Writing fiction, clearly, is all about telling a story. We study human history as a story. I’m Catholic, so when I look at the Bible, I see salvation history laid out in story form. As human beings, we eat, live, and even sleep (well dream) story. And the story that I’ve lived will, without a doubt, influence the story I put on the page.
As a writer, like any writer, I write what I know. Well, the life experiences I’ve had and how I interpret those is a result of my worldview; I see life and judge life and experience life through my individual lens, and so, as my human limitation is to write what I know, it is impossible that my wordview will not influence my work on some level. The question is: How does a writer let his or her worldview come out successfully in fiction, as opposed to unsuccessfully? Writing Christian fiction is one thing, and the stakes are different there, but I write fantasy. So how does my faith come into play?

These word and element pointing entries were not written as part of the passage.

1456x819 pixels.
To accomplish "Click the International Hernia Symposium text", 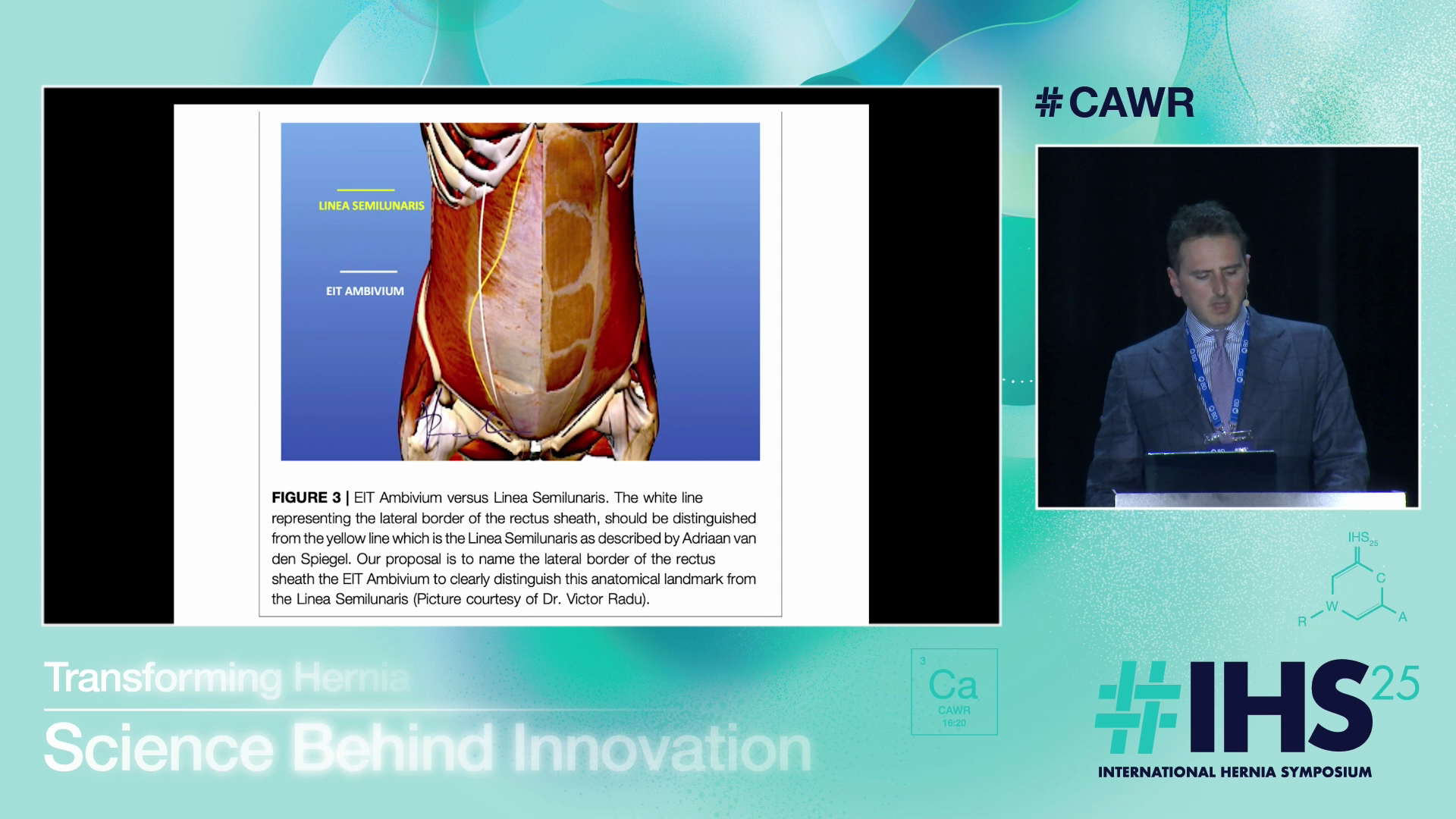I will [x=1235, y=773].
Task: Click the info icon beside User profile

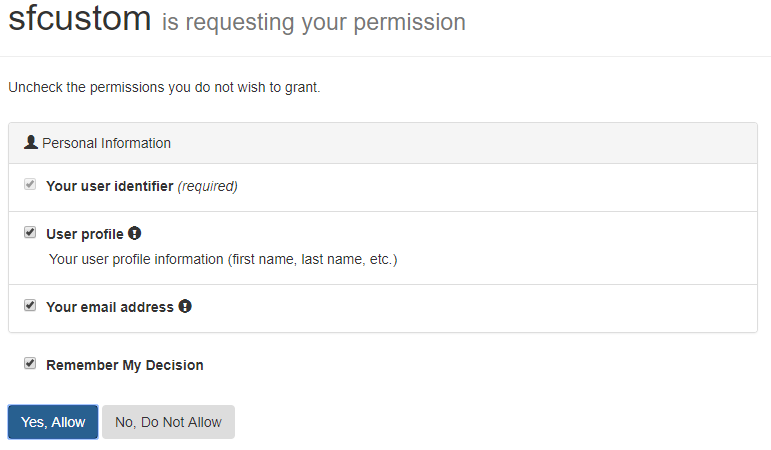Action: tap(134, 233)
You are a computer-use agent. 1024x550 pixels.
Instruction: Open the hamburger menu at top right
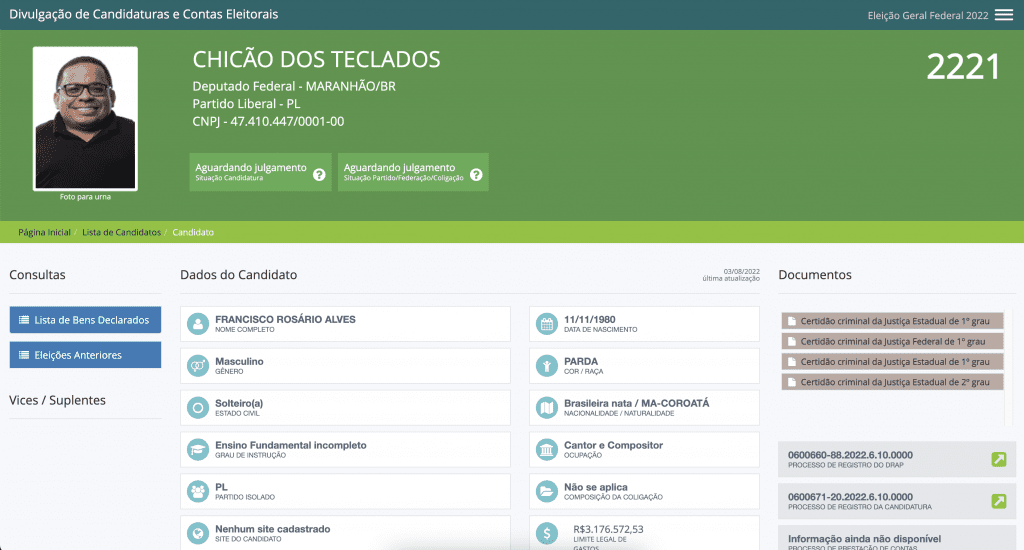point(1003,15)
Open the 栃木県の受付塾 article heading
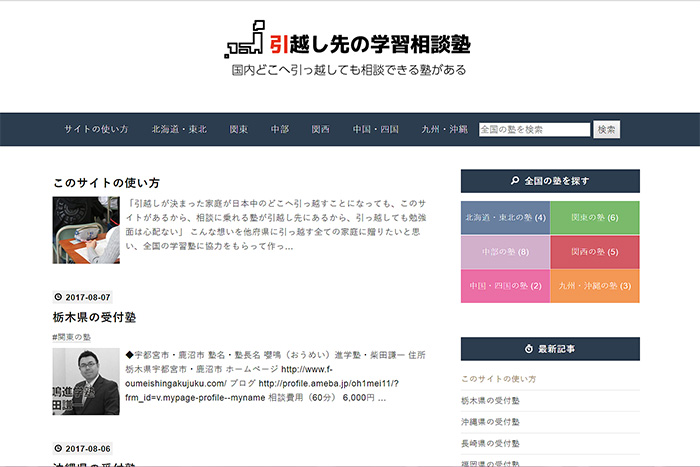Screen dimensions: 700x467 coord(94,317)
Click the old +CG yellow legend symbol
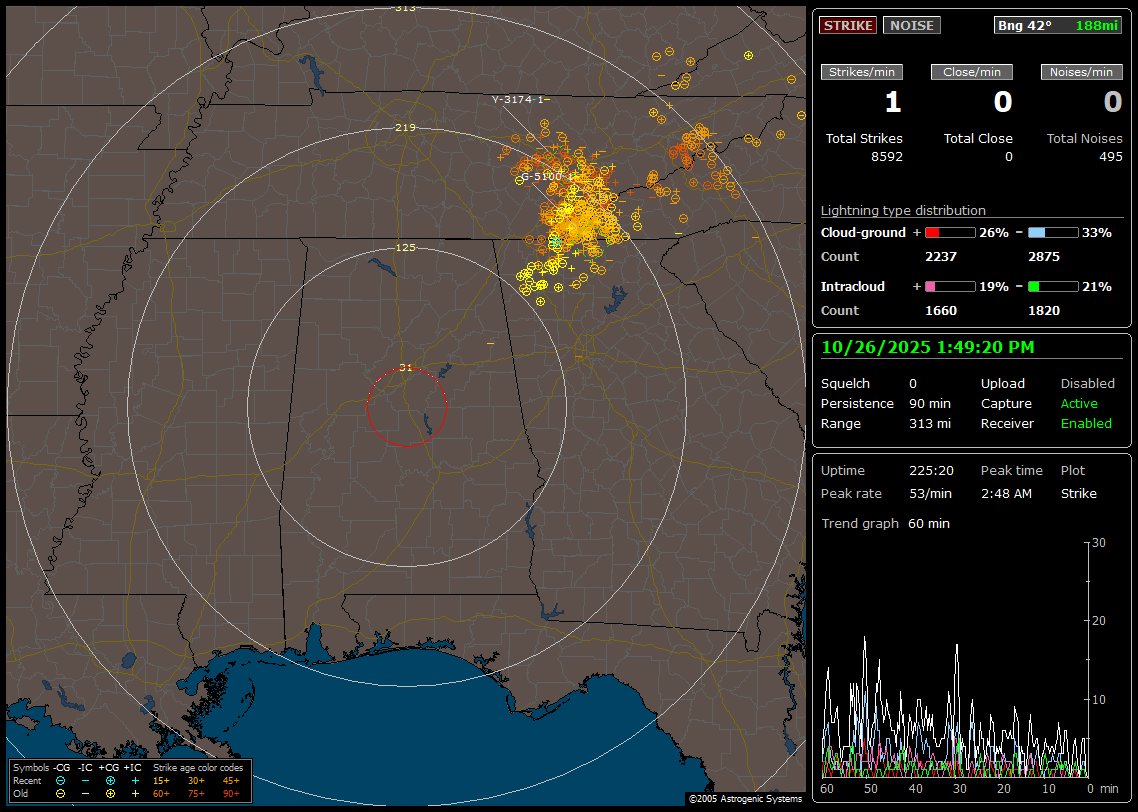 [110, 793]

SHOW AND TELL? NO, JUST SHOW.
Creative writing 101, in my mind, has two rules. The first is that you must, must, must read a lot and learn basic grammar before you attempt to write anything. The second is, it is always better to SHOW your reader something rather than TELL your reader something. Never tell when you can show. (I wish I could remember which writer’s handbook I read this in…. I’m sure it’s in all of them in some form or another.) Don’t open a chapter saying your character is bored; describe how the character is staring glaze-eyed at the fireplace or into the kitchen or at the bird perch on the tree outside.
In terms of my worldview, it’s simple. I don’t like being preached to in the guise of fiction unless I know that’s explicitly what I’ll be getting. I feel like if my readers wanted me to preach to them, they would ask for a religiously themed essay. Fiction is not the venue for presenting my case about why I believe what I do about the world. I do not write to convert people to my value system.
I have found, of course, that my worldview influences the actions of my characters. It influences the plot I write. It influences which characters I most connect with, and so, which characters get more page time. I envisioned my protagonist Kora as someone responsible, kind, and for the most part selfless, and because of that, she happens to share what my view of responsibility and selflessness entails. The bad guys share some of my views, but not all of them, and there are some interesting clashes between the two perspectives that caused me to think about the “big stuff” during drafts and read-throughs. The fact is, like I’ve said, no matter what your worldview, it will come out in what you write in some capacity. That doesn’t mean you should be able to find a spot in your novel that outlines in a statement or two what you think about life. Please, never ever explicitly definite your personal philosophy.
If you write well, you will show, not tell, what you believe about humanity and its nature, about life, and about the world. And you will provoke thought in your readers. You might show them some aspect of life through a lens that’s new to them. Personally, I’ve always hoped my story makes people ponder the value of sacrifice and the meaning of family and the merits of being true to yourself even when that’s dangerous to do. I hope it makes people question what the real value is of doing the right thing. Maybe my novels do that; if they do, though, it’s a byproduct of me telling a story. I didn’t write with some kind of moral or theme in hand. I wrote about certain characters who find themselves in the particular situation of being a resistance group fighting a sorcerer-dictator. That’s it.